--- START Record excerpts ---

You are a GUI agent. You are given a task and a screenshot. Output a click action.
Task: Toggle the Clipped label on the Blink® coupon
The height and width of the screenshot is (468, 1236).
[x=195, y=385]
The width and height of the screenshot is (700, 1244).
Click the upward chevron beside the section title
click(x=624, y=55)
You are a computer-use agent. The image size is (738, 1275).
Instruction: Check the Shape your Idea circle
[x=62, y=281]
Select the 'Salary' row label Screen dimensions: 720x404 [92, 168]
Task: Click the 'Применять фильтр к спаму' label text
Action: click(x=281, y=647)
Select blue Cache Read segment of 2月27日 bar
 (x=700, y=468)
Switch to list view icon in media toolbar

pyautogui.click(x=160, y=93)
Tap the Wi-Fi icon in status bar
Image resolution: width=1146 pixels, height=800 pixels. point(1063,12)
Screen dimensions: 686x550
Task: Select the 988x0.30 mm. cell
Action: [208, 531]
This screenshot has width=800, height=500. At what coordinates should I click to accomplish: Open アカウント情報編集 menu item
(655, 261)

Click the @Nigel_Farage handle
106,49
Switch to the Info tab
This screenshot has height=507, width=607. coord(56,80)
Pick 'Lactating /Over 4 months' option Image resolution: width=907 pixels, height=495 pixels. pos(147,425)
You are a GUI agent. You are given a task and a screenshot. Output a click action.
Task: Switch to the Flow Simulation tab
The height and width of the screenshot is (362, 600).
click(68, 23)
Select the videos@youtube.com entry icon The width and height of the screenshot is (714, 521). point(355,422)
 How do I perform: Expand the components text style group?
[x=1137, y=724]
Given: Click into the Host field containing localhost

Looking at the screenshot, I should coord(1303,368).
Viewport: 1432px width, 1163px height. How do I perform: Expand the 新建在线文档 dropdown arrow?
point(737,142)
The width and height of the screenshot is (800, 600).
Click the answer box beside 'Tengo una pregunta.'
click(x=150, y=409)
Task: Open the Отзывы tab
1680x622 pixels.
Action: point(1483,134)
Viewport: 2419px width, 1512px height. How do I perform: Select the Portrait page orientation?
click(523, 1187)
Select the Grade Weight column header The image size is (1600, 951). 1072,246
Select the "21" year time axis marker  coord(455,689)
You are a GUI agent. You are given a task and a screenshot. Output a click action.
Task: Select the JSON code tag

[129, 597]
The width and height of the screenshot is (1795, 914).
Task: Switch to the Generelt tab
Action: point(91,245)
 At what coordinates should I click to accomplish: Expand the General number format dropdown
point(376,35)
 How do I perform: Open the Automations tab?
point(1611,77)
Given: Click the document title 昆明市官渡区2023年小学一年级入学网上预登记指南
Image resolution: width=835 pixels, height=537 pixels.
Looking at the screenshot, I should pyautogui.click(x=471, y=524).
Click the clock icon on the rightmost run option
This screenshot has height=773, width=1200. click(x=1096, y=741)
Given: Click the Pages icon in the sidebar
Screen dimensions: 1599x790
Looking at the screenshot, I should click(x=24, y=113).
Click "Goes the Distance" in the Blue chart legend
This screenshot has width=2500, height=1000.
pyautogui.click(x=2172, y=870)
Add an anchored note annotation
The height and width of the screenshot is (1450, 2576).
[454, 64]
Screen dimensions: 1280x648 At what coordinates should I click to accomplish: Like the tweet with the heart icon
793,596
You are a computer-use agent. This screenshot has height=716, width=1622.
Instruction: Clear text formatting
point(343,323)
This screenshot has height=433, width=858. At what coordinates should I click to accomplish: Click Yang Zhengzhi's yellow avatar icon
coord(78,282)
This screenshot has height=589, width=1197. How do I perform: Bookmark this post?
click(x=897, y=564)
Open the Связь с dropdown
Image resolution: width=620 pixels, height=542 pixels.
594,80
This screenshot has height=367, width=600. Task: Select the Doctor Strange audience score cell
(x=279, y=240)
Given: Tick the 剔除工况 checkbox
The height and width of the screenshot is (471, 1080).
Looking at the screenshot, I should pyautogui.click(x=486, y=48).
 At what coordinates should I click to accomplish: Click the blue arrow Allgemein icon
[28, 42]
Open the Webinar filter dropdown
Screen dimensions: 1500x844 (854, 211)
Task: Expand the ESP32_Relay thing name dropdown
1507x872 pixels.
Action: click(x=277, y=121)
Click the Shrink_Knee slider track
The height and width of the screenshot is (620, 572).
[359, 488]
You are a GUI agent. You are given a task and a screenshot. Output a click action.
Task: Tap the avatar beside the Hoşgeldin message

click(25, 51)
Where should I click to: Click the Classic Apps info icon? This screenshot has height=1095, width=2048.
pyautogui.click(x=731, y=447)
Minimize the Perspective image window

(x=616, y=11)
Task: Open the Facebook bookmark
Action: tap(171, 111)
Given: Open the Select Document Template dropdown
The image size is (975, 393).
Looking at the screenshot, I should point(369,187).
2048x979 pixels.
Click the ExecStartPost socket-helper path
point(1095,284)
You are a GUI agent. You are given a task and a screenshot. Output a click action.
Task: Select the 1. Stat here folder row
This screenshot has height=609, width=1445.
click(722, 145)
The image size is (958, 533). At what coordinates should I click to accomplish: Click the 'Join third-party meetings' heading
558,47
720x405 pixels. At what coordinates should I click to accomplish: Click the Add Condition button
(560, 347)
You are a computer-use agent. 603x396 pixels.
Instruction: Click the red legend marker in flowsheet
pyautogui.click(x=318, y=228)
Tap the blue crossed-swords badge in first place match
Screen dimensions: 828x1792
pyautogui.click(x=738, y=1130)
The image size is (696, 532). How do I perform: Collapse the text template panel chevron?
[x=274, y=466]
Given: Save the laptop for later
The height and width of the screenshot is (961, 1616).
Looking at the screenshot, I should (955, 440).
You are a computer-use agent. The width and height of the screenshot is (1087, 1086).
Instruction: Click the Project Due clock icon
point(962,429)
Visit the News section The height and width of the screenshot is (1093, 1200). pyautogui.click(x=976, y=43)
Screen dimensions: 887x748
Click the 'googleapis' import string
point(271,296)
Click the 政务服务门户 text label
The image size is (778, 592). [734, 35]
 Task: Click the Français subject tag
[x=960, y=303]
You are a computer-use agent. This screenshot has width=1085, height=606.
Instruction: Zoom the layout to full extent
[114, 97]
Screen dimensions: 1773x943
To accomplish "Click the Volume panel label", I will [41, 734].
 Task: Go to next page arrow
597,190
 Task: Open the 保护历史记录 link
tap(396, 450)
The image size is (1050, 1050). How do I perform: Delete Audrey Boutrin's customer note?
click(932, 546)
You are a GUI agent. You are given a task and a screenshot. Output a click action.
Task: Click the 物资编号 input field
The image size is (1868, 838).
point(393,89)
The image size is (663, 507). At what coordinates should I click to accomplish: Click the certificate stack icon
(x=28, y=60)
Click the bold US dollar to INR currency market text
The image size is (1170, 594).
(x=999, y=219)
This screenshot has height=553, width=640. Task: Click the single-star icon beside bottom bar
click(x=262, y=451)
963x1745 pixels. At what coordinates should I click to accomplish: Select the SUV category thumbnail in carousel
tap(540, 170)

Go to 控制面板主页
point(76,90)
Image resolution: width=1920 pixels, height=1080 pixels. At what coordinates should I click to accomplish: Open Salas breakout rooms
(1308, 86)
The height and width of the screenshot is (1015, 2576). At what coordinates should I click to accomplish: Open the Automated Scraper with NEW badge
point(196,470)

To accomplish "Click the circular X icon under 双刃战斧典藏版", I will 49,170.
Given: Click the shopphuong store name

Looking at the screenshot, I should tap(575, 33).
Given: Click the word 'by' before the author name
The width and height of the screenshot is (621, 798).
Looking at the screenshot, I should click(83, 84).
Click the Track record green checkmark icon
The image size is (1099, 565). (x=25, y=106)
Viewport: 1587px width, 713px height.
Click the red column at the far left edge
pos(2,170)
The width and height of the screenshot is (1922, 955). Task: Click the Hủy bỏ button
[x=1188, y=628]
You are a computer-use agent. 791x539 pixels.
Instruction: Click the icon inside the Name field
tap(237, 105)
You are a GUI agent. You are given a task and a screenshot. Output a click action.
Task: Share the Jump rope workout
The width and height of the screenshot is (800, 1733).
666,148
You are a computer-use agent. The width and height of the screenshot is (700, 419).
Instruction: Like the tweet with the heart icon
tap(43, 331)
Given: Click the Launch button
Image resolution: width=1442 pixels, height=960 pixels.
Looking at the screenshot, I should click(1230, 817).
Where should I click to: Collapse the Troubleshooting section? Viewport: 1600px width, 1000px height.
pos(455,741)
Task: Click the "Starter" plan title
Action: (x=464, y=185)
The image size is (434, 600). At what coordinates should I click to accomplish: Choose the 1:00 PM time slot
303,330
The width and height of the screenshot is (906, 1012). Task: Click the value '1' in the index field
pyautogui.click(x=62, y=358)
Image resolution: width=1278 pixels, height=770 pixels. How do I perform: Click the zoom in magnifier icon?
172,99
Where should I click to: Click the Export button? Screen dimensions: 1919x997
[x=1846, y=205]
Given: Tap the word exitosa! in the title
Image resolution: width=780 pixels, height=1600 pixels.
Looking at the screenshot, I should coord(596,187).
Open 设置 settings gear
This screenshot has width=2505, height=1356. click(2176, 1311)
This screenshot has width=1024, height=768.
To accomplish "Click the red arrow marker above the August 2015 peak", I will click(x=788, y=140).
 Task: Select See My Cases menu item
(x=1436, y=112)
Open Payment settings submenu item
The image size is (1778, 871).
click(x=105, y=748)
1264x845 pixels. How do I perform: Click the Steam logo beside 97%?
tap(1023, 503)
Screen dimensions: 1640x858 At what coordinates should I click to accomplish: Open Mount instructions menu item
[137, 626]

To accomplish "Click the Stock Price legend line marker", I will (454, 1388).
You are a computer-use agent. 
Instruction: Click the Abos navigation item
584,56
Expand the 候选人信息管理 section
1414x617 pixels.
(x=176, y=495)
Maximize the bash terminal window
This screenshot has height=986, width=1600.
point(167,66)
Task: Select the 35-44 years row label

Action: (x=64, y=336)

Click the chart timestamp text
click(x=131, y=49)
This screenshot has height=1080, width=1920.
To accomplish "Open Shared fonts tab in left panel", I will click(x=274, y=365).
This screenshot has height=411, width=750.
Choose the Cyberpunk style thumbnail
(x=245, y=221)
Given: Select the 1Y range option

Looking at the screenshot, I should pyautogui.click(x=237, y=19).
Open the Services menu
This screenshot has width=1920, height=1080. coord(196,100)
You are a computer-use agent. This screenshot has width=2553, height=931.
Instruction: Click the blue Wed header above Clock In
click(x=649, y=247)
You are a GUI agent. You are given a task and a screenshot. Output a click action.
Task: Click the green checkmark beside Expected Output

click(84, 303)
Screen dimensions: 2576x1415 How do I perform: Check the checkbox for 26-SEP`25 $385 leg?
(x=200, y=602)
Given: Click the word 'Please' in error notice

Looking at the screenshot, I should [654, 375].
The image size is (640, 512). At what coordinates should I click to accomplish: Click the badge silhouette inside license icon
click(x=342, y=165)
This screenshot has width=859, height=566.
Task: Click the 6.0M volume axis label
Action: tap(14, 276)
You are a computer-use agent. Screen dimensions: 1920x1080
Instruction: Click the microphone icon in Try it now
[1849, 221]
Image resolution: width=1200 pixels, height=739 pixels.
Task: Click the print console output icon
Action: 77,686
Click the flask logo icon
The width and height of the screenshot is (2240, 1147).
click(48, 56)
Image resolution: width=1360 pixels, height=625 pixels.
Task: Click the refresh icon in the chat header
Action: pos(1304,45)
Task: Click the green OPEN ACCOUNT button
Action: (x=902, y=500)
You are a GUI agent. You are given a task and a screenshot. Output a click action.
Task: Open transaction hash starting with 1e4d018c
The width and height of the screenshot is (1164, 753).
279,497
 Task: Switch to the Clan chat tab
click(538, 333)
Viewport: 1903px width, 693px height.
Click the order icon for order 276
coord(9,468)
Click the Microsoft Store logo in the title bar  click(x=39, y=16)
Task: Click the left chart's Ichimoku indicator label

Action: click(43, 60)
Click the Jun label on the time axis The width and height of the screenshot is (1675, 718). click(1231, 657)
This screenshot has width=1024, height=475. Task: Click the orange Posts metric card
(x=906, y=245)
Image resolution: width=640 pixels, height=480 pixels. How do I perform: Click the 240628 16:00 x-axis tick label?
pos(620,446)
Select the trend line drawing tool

--- END Record excerpts ---

▸ **Directions for this task**
Extract every line of the records above that contains the word "note".

▸ **The output**
Add an anchored note annotation
The image size is (1050, 1050). How do I perform: Delete Audrey Boutrin's customer note?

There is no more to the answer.